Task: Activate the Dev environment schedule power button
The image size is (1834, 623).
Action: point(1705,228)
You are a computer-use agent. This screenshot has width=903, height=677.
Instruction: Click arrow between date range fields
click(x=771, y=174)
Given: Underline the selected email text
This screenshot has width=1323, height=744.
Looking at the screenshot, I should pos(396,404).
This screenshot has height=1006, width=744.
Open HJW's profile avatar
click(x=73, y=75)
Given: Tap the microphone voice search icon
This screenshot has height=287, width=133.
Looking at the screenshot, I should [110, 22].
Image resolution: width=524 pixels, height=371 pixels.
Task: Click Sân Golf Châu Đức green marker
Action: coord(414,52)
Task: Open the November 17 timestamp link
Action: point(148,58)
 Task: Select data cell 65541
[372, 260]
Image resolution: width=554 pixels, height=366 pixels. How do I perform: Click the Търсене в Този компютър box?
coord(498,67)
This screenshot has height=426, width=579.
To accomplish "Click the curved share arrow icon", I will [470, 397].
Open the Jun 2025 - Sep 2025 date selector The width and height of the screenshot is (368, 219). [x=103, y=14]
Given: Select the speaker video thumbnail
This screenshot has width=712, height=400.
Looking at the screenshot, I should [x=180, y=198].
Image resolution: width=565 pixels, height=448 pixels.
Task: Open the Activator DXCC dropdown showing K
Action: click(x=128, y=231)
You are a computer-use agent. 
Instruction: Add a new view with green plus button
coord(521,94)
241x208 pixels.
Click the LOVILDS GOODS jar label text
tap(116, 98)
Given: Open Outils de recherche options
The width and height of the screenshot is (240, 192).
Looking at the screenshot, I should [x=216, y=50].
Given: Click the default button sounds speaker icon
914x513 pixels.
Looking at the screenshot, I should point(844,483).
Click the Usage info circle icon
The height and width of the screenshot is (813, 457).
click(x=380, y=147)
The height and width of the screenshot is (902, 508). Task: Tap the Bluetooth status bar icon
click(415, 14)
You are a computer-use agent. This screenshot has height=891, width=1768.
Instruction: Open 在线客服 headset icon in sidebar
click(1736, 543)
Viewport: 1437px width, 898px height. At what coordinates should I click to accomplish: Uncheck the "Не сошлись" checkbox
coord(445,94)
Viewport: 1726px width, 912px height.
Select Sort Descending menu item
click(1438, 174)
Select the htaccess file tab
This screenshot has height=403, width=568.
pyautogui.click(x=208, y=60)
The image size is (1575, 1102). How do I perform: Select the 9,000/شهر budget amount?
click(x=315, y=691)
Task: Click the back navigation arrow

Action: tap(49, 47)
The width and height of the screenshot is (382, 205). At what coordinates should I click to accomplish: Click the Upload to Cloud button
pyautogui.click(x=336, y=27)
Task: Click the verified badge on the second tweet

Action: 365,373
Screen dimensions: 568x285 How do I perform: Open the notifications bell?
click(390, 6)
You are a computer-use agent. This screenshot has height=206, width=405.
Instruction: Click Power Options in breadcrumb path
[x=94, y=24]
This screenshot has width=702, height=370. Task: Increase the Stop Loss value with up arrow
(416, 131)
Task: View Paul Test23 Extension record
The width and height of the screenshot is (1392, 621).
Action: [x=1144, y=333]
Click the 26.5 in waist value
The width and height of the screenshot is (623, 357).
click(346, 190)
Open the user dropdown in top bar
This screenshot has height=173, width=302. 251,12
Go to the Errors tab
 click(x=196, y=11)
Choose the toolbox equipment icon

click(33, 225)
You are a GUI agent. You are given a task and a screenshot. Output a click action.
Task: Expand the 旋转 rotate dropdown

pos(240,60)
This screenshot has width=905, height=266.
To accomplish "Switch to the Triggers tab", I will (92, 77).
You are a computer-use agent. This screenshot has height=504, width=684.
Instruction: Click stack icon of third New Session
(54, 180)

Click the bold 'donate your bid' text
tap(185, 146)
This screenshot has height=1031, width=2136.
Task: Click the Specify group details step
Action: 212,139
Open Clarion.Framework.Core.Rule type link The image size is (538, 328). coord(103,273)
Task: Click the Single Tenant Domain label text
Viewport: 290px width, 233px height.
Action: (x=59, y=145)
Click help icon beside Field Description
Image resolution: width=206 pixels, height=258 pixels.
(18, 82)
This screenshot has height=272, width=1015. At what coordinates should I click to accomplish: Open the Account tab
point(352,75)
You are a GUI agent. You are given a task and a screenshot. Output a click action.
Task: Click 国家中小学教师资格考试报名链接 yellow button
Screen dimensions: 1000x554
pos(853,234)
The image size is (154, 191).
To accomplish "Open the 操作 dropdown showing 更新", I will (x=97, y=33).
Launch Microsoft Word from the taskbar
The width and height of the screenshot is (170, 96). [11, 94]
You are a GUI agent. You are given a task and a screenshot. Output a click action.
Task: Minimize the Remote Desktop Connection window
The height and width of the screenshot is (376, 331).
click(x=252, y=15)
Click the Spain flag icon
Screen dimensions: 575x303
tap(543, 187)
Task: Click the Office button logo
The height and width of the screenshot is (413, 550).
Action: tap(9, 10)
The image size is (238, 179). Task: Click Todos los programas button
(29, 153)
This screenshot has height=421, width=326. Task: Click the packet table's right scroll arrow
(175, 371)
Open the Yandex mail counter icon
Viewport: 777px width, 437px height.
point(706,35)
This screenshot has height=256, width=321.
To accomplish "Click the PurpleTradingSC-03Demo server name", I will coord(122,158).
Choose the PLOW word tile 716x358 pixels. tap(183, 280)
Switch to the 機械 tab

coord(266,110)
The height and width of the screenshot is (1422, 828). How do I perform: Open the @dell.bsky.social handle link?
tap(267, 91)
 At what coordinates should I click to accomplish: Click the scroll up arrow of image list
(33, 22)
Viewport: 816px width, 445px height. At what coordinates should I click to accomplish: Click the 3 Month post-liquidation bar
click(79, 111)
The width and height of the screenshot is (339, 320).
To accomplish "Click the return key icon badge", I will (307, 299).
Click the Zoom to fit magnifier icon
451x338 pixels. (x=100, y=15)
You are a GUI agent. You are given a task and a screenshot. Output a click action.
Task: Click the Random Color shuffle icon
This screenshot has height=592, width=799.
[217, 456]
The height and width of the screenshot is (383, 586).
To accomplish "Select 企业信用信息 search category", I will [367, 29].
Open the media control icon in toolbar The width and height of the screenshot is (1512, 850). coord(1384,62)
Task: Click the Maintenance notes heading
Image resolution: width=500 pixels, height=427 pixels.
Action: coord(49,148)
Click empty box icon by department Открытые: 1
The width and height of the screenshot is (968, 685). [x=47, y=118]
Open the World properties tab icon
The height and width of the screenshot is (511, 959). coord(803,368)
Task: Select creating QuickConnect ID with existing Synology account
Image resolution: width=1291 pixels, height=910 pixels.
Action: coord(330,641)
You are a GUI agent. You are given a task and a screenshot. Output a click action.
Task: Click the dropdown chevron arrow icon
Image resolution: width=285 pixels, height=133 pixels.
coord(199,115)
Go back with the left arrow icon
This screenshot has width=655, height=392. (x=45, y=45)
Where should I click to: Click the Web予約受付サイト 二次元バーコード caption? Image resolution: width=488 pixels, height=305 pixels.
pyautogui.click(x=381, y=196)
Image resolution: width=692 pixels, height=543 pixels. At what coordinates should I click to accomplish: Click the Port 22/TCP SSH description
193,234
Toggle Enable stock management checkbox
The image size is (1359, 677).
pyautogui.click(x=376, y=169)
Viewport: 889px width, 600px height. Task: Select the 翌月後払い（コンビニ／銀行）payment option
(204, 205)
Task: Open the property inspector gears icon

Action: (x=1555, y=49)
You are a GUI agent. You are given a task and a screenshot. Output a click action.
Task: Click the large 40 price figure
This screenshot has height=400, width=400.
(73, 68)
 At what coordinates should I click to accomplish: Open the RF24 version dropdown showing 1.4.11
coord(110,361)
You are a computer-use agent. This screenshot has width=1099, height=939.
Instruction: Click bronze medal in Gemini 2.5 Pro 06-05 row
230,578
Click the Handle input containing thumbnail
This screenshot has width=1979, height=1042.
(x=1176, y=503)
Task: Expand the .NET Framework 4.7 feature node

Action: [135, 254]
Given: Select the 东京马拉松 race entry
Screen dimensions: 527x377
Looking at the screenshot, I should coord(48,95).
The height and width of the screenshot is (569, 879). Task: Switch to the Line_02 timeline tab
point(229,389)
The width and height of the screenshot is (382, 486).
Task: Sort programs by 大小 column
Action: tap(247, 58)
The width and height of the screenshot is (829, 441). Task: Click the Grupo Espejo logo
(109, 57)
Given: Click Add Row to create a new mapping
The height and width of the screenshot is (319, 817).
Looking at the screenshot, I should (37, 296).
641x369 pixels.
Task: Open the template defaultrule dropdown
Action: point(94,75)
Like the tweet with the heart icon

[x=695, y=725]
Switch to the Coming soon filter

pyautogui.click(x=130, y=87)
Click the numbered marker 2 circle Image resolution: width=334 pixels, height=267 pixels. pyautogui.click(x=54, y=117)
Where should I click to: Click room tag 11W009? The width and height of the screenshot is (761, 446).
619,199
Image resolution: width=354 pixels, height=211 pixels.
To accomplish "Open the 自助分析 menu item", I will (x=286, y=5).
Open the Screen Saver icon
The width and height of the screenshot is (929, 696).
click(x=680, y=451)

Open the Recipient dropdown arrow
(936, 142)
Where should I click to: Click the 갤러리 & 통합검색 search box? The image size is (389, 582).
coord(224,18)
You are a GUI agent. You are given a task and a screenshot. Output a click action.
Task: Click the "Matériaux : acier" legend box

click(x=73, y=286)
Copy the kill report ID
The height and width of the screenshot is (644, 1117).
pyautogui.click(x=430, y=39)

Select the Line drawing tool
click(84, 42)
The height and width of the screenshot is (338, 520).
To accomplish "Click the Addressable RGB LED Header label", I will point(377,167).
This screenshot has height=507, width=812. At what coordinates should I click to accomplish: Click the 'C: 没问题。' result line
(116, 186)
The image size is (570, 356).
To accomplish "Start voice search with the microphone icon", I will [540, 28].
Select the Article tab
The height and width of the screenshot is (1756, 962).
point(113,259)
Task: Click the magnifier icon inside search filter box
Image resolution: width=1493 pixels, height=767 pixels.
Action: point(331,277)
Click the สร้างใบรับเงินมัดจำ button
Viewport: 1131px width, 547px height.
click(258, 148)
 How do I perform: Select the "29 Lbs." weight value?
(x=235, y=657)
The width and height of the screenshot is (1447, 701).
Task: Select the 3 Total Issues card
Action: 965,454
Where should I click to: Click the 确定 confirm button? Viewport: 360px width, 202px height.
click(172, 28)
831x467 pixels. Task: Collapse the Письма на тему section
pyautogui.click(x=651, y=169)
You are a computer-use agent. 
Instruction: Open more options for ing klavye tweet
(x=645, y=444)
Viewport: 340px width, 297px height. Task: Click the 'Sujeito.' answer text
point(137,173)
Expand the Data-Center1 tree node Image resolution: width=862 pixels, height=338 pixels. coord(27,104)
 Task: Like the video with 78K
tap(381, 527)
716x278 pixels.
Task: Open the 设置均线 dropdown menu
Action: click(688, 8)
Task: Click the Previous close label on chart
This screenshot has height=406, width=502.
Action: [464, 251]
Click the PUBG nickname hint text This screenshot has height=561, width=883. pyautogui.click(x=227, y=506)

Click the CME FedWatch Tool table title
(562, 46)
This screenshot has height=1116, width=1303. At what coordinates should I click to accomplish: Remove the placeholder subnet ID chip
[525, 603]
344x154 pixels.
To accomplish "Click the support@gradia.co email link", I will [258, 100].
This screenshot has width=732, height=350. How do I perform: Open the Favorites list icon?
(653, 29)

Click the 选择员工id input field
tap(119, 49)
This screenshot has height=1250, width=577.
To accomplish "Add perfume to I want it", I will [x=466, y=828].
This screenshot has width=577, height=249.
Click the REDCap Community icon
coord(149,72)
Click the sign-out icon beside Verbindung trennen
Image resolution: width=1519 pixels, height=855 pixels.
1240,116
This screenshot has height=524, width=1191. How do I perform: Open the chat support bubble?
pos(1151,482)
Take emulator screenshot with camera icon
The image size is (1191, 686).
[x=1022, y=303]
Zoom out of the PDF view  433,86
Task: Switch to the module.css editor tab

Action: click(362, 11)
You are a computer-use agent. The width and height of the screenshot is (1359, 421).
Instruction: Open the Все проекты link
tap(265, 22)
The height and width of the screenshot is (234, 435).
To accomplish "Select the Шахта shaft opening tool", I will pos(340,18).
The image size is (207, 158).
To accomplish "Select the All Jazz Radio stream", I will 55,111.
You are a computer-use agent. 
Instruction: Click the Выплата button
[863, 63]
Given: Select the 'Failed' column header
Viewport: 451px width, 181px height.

------------------------------------------------------------------------

**INSTRUCTIONS FOR THE TASK:**
Copy out the lines from the one containing "Zoom out of" through the one containing "I will 55,111.", inclusive.

**ANSWER BELOW:**
Zoom out of the PDF view  433,86
Task: Switch to the module.css editor tab

Action: click(362, 11)
You are a computer-use agent. The width and height of the screenshot is (1359, 421).
Instruction: Open the Все проекты link
tap(265, 22)
The height and width of the screenshot is (234, 435).
To accomplish "Select the Шахта shaft opening tool", I will pos(340,18).
The image size is (207, 158).
To accomplish "Select the All Jazz Radio stream", I will 55,111.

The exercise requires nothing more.